Ahmed grew up in Riverside, Calif., where he remembers being “the only Arab family in the neighborhood. We were like ‘The Munsters’ – except our house smelled of garlic and cumin. My friends were always mystified by the weird spices – and the fact that we had no symbols of Christmas.
“Plus my family only ate Halal food – and there was no place that sold it. So once a week, my father would load up the station wagon with livestock and bring it home. At 5 every afternoon, my mother and father would come out and butcher whatever we were having for dinner. The kids in the neighborhood would come over and play with the animals. And it would be, like, ‘What happened to the rabbit you had yesterday?’ ‘Oh, we ate it.’”

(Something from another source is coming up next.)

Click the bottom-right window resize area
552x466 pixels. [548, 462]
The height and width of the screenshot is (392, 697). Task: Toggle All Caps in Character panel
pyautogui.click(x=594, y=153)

One reason Ahmed made “Just Like Us” was to show that, in fact, there is comedy in the Muslim world – a fact that seems to continue to escape Hollywood.
“Hollywood is still very unforgiving when it comes to racial stereotypes,” he says. “You never see a funny or likable Arab in a movie or TV show. You rarely see a humanized Arab on the news channels.
“Still, at the end of the day, it’s not Hollywood’s fault. It’s our responsibility to tell our own stories. The Arab world has money – they should stop investing in minimalls and send checks to my production company!”